Bij de coronacrisis gebeurde volgens hem in de eerste maanden hetzelfde. Belleman herkende dat probleem ook bij haar krant. Het heeft niet geholpen om het vertrouwen in instanties en de overheid te verbeteren bij een groep mensen die toch al wantrouwend was.
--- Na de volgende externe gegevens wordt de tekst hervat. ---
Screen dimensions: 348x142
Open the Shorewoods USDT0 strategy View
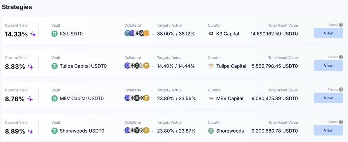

Maar de coronacrisis, en daarbij het overheidshandelen en de mediaberichtgeving, waren volgens de debattafel niet de hoofdoorzaak van dat wantrouwen. Die zit dieper, zo was hun overtuiging. Te midden van de openhartige reflecties, klonk er daarmee een duidelijk gedeelde zorg over het verlies van vertrouwen in de rechtsstaat bij een groeiende groep mensen die zich afkeert van media, overheid en onderzoekers. Hoe hen nog te bereiken met feitelijk juiste informatie en een andere duiding, anders dan op gelijkgestemde social media accounts, daarop had niemand nog het antwoord.

Aanpakbereid
Het verbeteren van informatievoorziening over maatschappelijke rechtszaken zal daarbij waarschijnlijk niet de grote oplossing blijken, maar gezien het belang van de rechtsstaat toch alleszins de moeite waard om dat wel te proberen. Daarmee was, zo concludeerde debatleider Veldhuis, na de somber stemmende constatering over het wantrouwen, toch de weg naar boven gevonden. Er was immers de bereidheid om in gesprek te blijven over mogelijkheden om van maatschappelijke rechtszaken vaker een kans te maken om het vertrouwen in de rechtsstaat te versterken.